Tags, taxonomies, folksonomies

Written by David Tebbutt in May 2005

Clay Shirky, adjunct professor at New York University and internet expert, notes that categorisers have to be both mind readers and fortune tellers. What a great description of the difficulties they face. The pesky world keeps changing and at such a pace it's impossible to keep up. By the time the taxonomies have been carefully re-crafted, the world's already moved on again.

On mind reading, the user has to know, guess at or refer to the controlled vocabulary to find what they want. Or some kind of synonym mechanism needs to be in place. Either way, the categorisers are trying to second-guess the users while not polluting the taxonomy.
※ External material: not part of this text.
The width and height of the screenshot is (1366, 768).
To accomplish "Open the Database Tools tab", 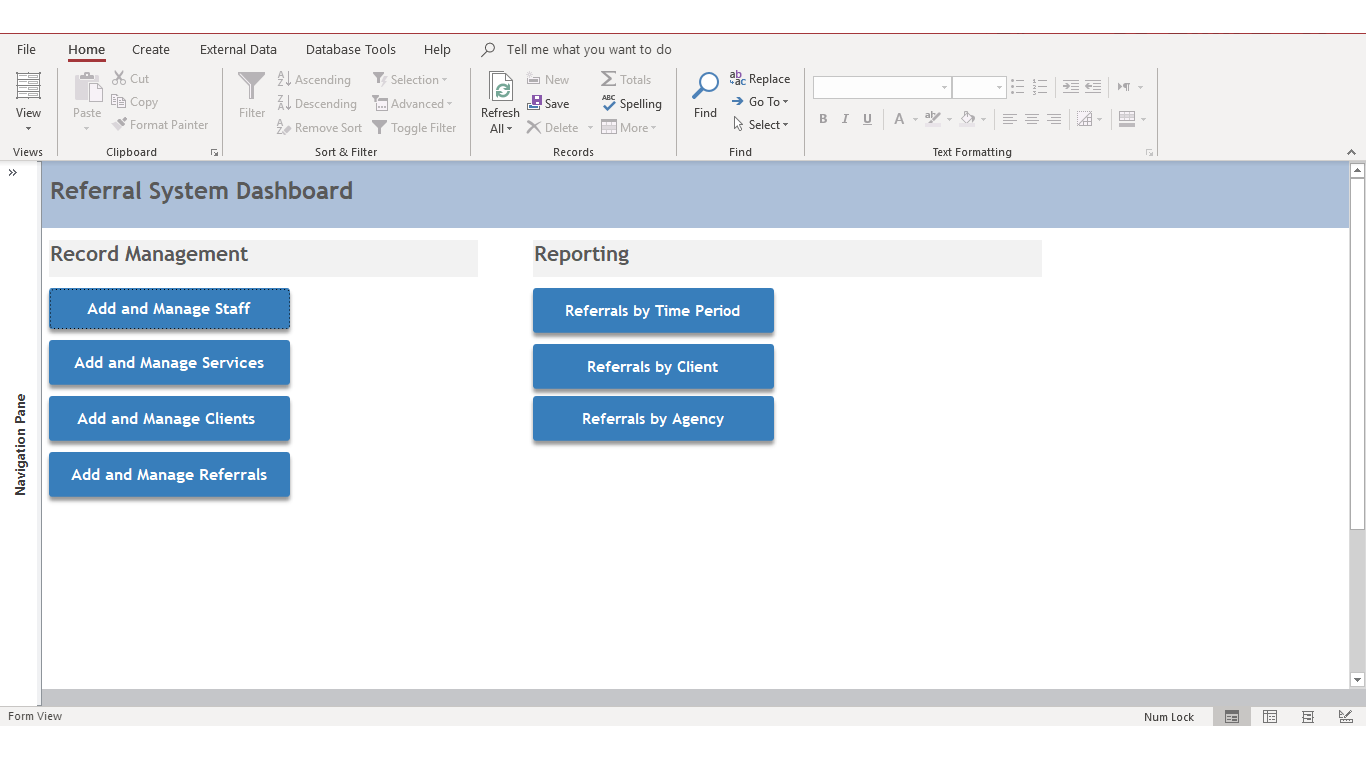I will tap(350, 49).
Fortune telling, in this context, is about predicting the future. It's impossible to create a taxonomic structure which can cope with all future change. Libraries are a great example. No doubt you've read about the preponderance of Christianity in the Religion section of the Dewey system. Or the prominence of the Balkan Peninsula in the History section of the Library of Congress. Both had lots of books written about them, thus giving them prominence in the classification system. Hardly an objective reflection of the real world, more a reflection of the library's inner world.
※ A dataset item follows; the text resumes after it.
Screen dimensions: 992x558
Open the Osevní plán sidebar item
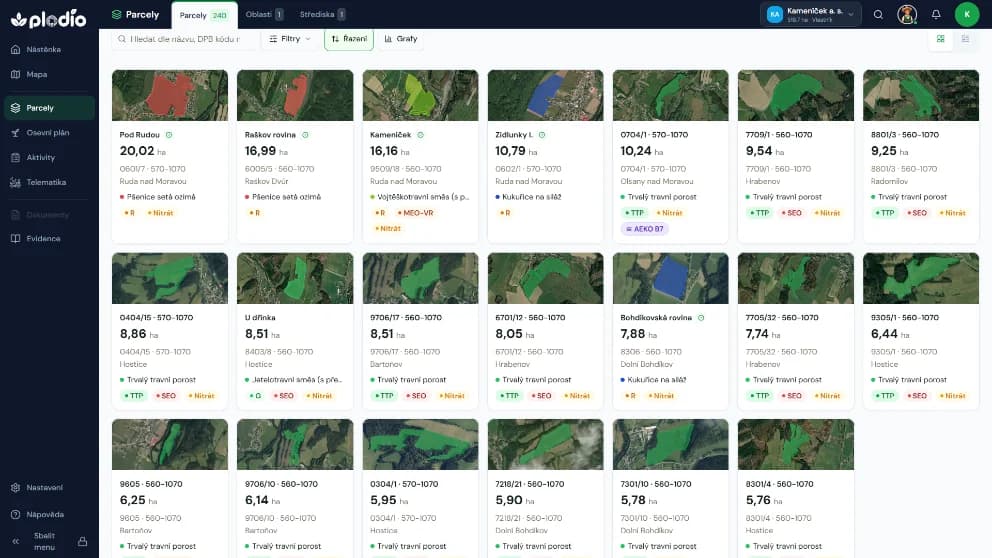coord(49,133)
Having said this, traditional systems have their place and it would be madness to even consider dismantling them without having something better in their place. But interesting things are happening in the internet with users tagging information with their own terms. No consulting a controlled vocabulary, just an instinctive choice of appropriate words. Thomas Vander Wal coined the term 'folksonomy' to describe the approach. If enough people apply tags to a web-based entity, then it's easy to see which terms are the most popular. And the likelihood of a successful search is greatly increased.
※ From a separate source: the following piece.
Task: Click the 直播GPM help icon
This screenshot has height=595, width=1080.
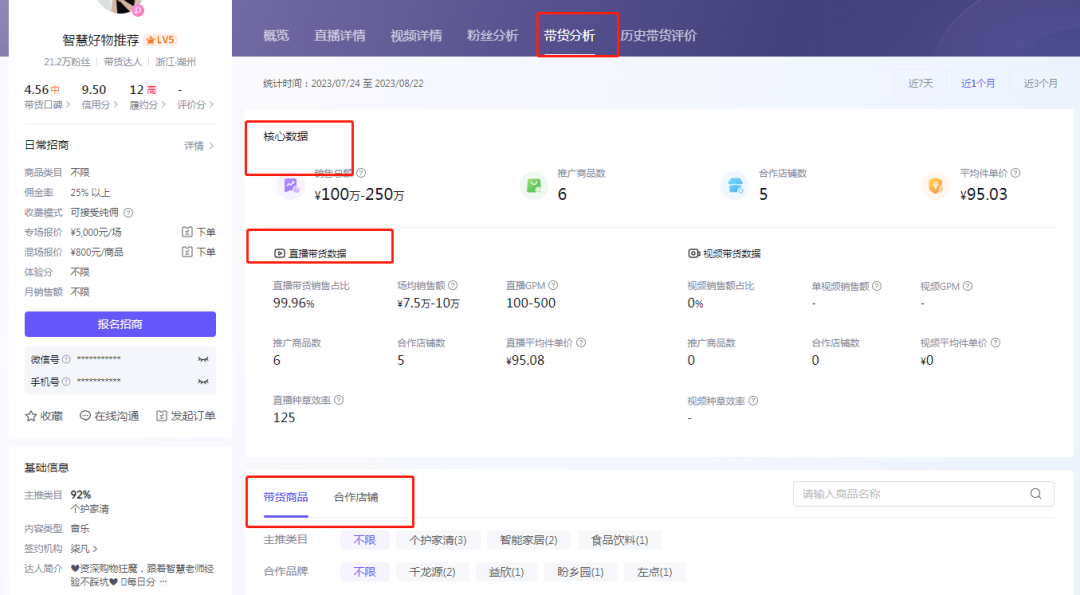Action: pos(553,284)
An entity could be a photograph, a web page, a blog posting or any other web-based manifestation. Purists will moan that if you tap in 'canine' you'll miss out on masses of dog-related material. It's more likely that you'll be offered other popular terms and be invited to try again.

This approach, of course, breaks all the rules of building taxonomies. The main one is that the same entity is not restricted to a particular place in the hierarchy. But does this matter? Wasn't that always a somewhat artificial restriction? The digital world has freed us from such concerns. The entity lives in one physical space (a server somewhere) but it can be linked to from just about anywhere.

Quite often, the tags are not stored with the object but with a service doing the pointing. The tags are attached to the links. Perhaps it's time for a few brief references. Flickr stores photos with user tags and descriptions attached. Visitors can add their own tags. Technorati watches weblogs and newsfeeds and delivers anything of interest according to your chosen keywords. Bloggers can embed special Technorati tags in their postings. A good example was the 'lesblogs' tag which was applied when people uploaded photos or made blog postings about the recent 'Les Blogs' event in Paris. The del.icio.us service allows people to store URLs with tags. It was designed as a hosted bookmarking system but, of course, it is actually a social bookmarking system. You can access pages through tags, you can see who else has tagged the page, and you can see what else they found interesting.

It might sound mad if you've not looked. So take a look. Lurkers are allowed. And, who knows, you might be the person who finds innovative ways of combining the new ways with the old.